Records for this task:
────────────────────

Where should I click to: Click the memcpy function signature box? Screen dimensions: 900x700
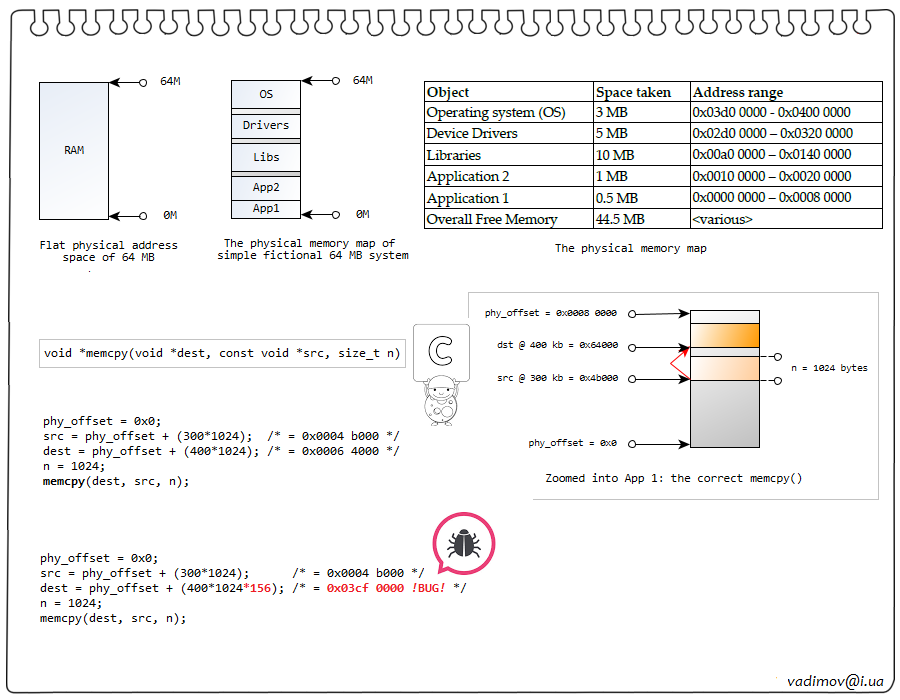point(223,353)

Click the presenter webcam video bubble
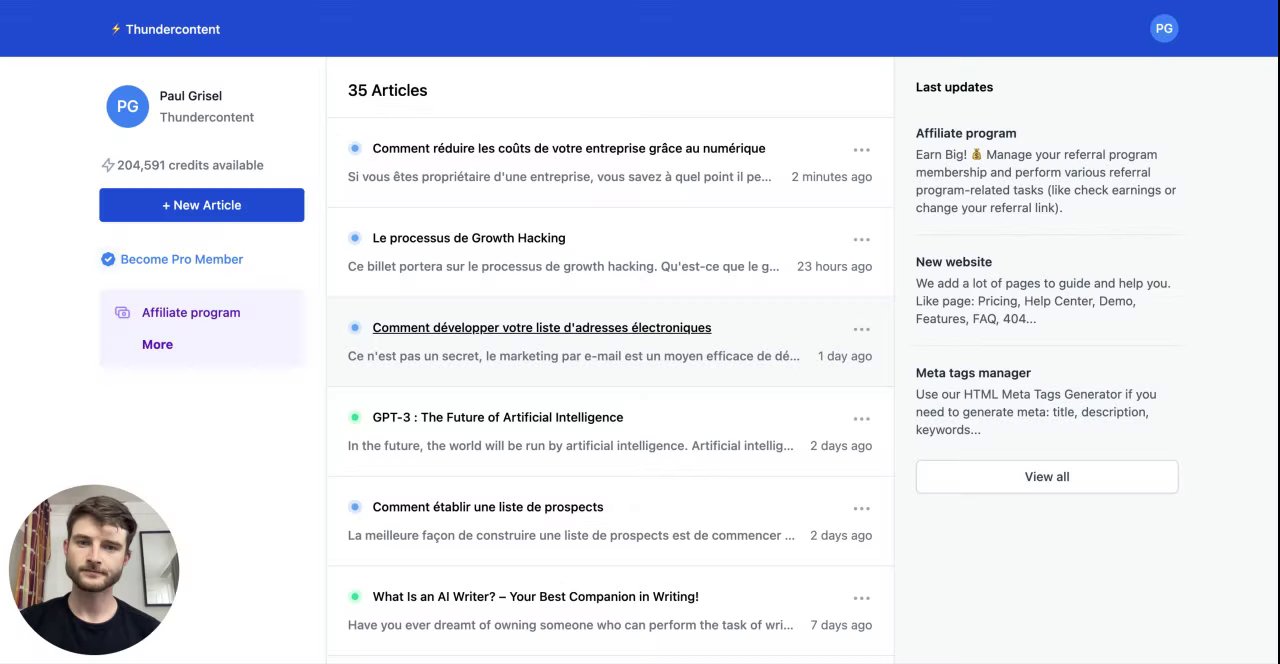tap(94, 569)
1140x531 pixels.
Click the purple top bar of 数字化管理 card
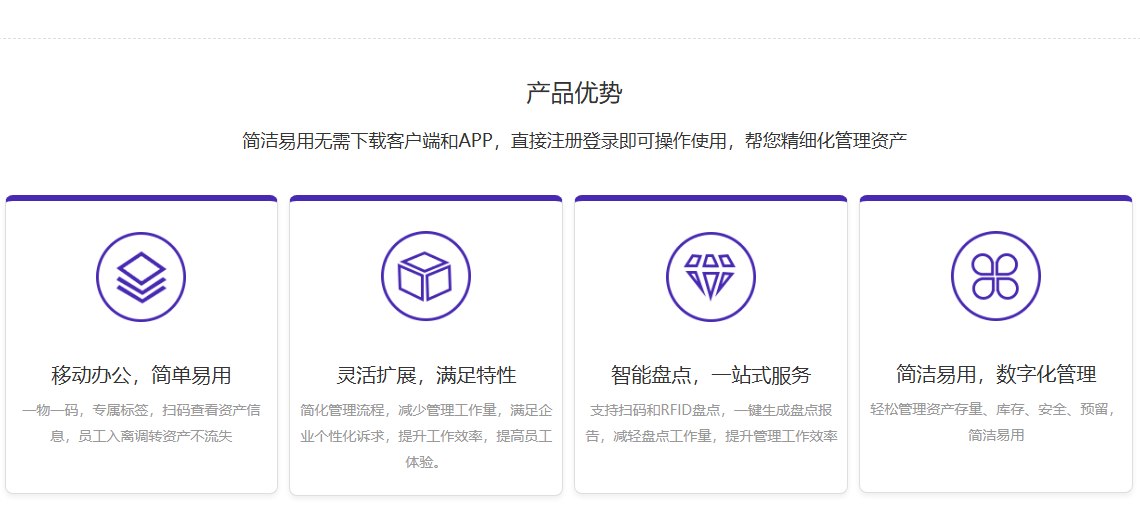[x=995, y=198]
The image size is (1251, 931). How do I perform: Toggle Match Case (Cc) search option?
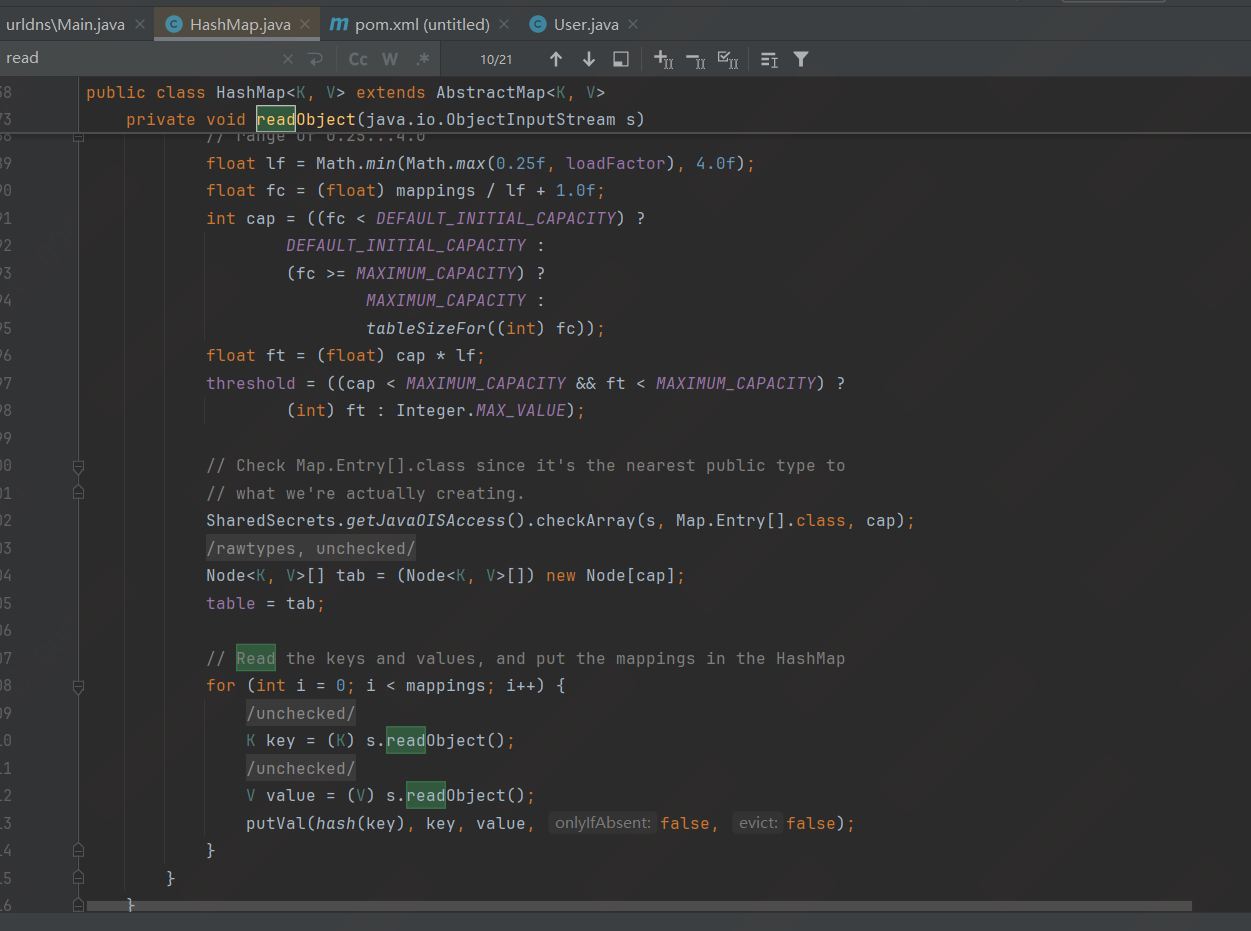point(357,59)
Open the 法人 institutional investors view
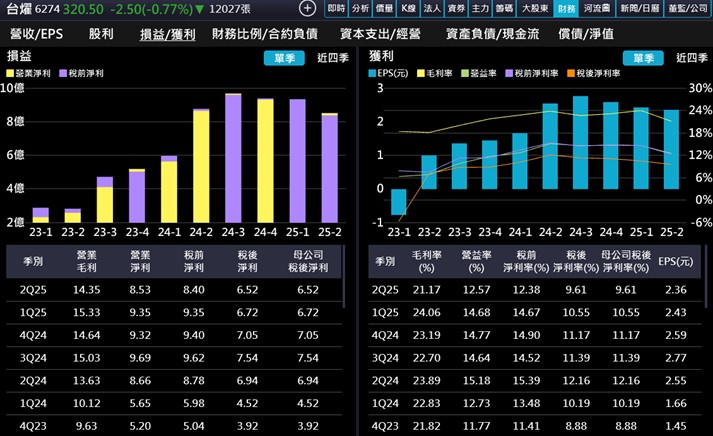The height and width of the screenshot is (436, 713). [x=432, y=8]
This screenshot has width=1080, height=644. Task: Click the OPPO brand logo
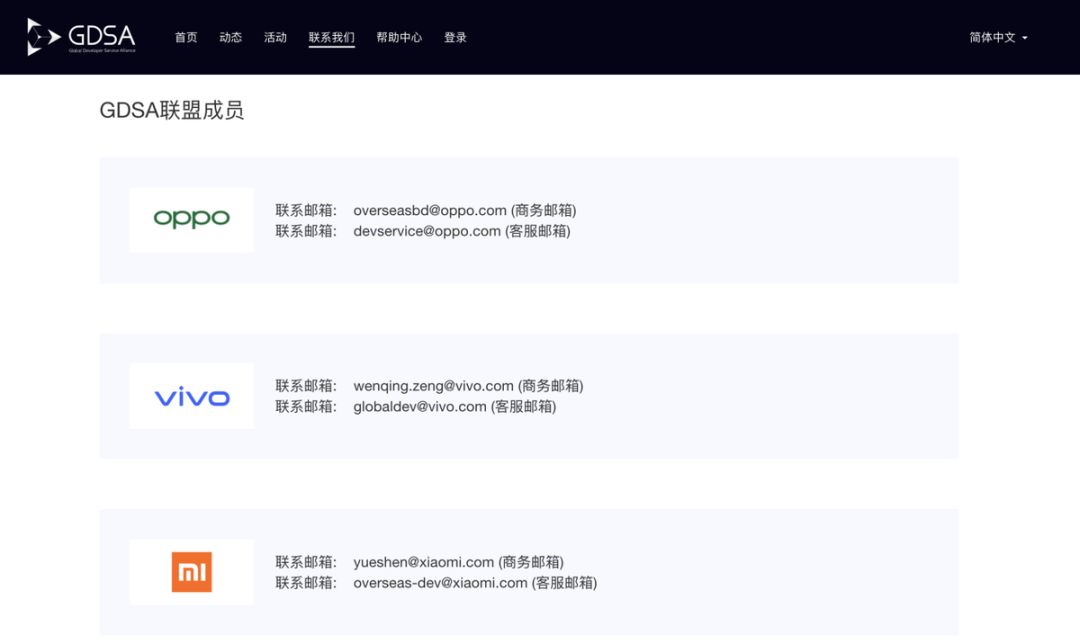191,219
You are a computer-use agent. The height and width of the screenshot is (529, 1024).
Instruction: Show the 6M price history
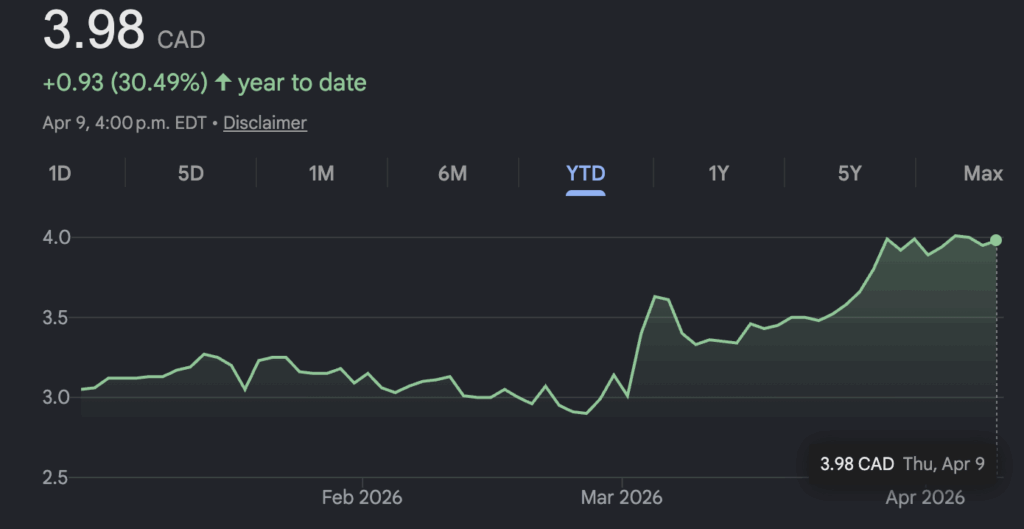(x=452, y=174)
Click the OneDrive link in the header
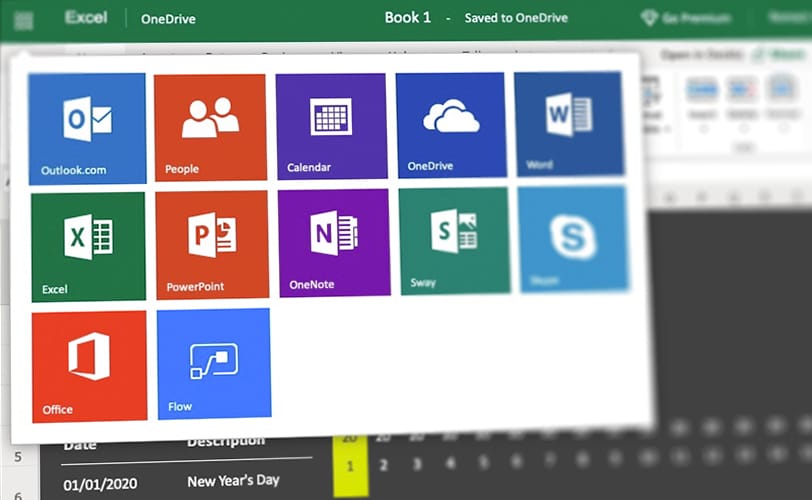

────────────────────

Find the line that contains "1140x531 pixels.". Copy it and every line after it through the end of the listing exactly, but not the pictures.

1140x531 pixels.
Click the purple top bar of 数字化管理 card
[x=995, y=198]
The image size is (1251, 931). How do I perform: Toggle Match Case (Cc) search option?
point(357,59)
Open the 法人 institutional investors view
The height and width of the screenshot is (436, 713). [x=432, y=8]
This screenshot has width=1080, height=644. Task: Click the OPPO brand logo
191,219
You are a computer-use agent. The height and width of the screenshot is (529, 1024).
Instruction: Show the 6M price history
(x=452, y=174)
Click the OneDrive link in the header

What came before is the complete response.